CAIRO — The death toll from tribal violence between Arabs and non-Arabs in Sudan’s West Darfur province climbed to at least 83, including women and children, a doctor’s union and aid worker said, as sporadic violence continued Sunday.
The ruling sovereign council met Sunday and said security forces would be deployed to the area.
The deadly clashes grew out of a fistfight Friday between two people in a camp for displaced people in Genena, the provincial capital. An Arab man was stabbed to death and his family, from the Arab Rizeigat tribe, attacked the people in the Krinding camp and other areas Saturday.
Among the dead was a U.S. citizen. Saeed Baraka, 36, from Atlanta, had arrived in Sudan less than two months ago to visit his family in Darfur, his wife, Safiya Mohammed, told The Associated Press over the phone.
The father of three children rushed to relieve a
Baraka’s wife said the U.S. Embassy in Khartoum phoned her to offer condolences. The embassy did not return phone calls and emails from AP seeking comment.

### [Dataset excerpt]
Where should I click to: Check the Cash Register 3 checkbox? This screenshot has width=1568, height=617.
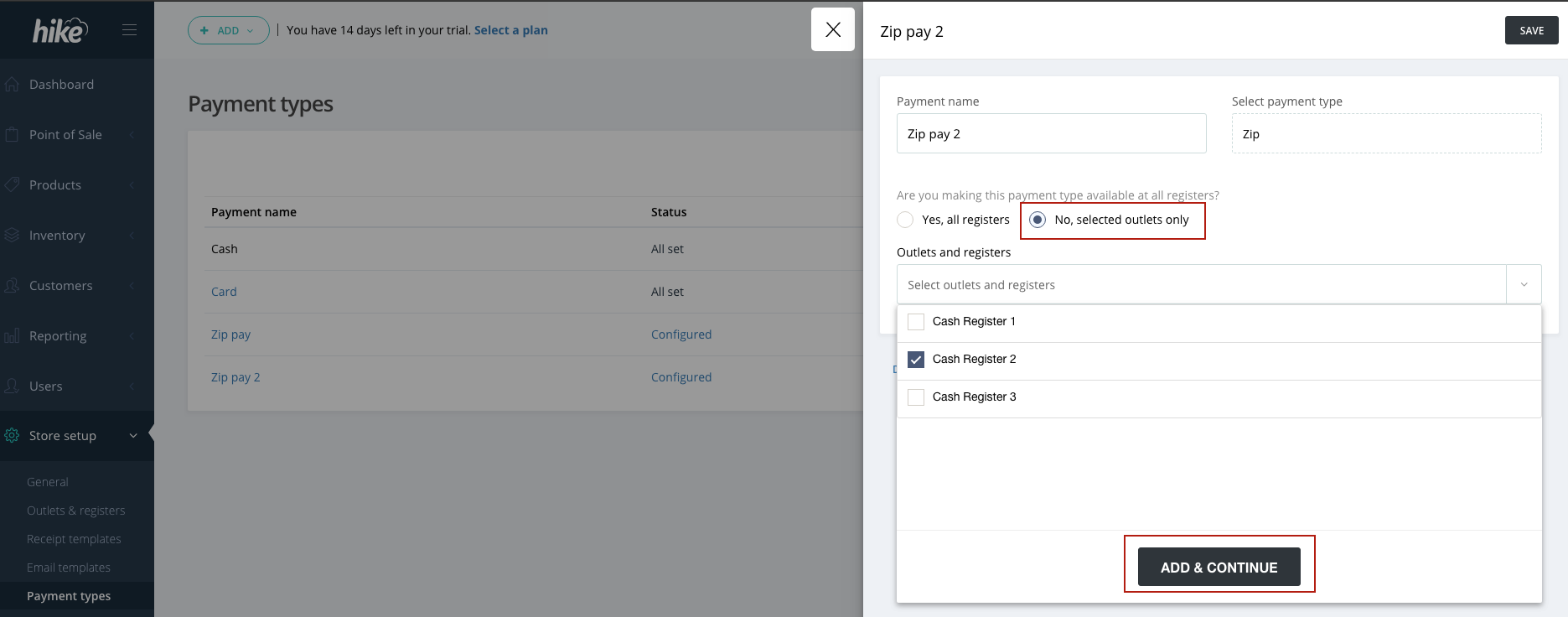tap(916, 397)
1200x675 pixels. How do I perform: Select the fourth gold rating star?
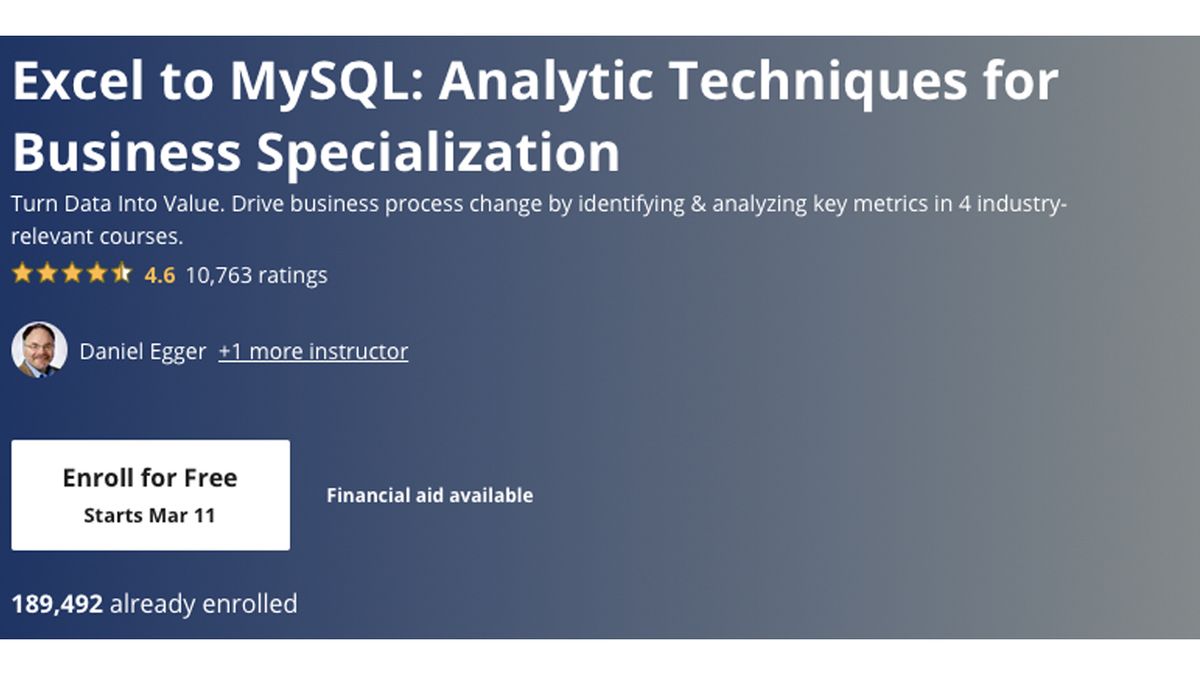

### [Task list]
**a)** In the news report on the West Darfur violence, which tribe did the family of the stabbed Arab man belong to?
**b)** Continue the news report on the West Darfur violence, starting after its final sentence about the U.S. Embassy in Khartoum.

### [Results for the exercise]
**a)** The Arab Rizeigat tribe.

**b)**
The violence led to local authorities imposing a round-the-clock curfew on the entire province. Besides the 83 killed, at least 160 others were wounded, according to Sudan’s doctors’ committee in West Darfur. It said there were troops among the wounded.
It said clashes subsided by midday on Sunday and the security situation started to improve.
The committee is part of the Sudanese Professionals Association, which spearheaded a popular uprising that eventually led to the military’s ouster of longtime autocratic president Omar al-Bashir in April 2019.
The clashes pose a challenge to efforts by Sudan’s transitional government to end decades-long rebellions in areas like Darfur, where most people live in camps for the displaced and refugees.
Sudan is on a fragile path to democracy and is being ruled by a joint military-civilian government.
U.N. Secretary-General Antonio Guterres “is deeply concerned” about the violence and “calls on the Sudanese authorities to expend all efforts to de-escalate the situation and bring an end to the fighting,” his spokesman, Stephane Dujarric, said.
The bout of violence came two weeks after the U.N. Security Council ended the joint U.N.-African Union peacekeeping force’s mandate in the region. The UNAMID force, established in 2007, is expected to complete its withdrawal by June 30.
It also puts into question the transitional government’s ability to stabilize the conflict-ravaged Darfur region.
Salah Saleh, a physician and former medical director at the main hospital in Genena, said clashes renewed Sunday morning at the Abu Zar camp for internally displaced people, south of the provincial capital.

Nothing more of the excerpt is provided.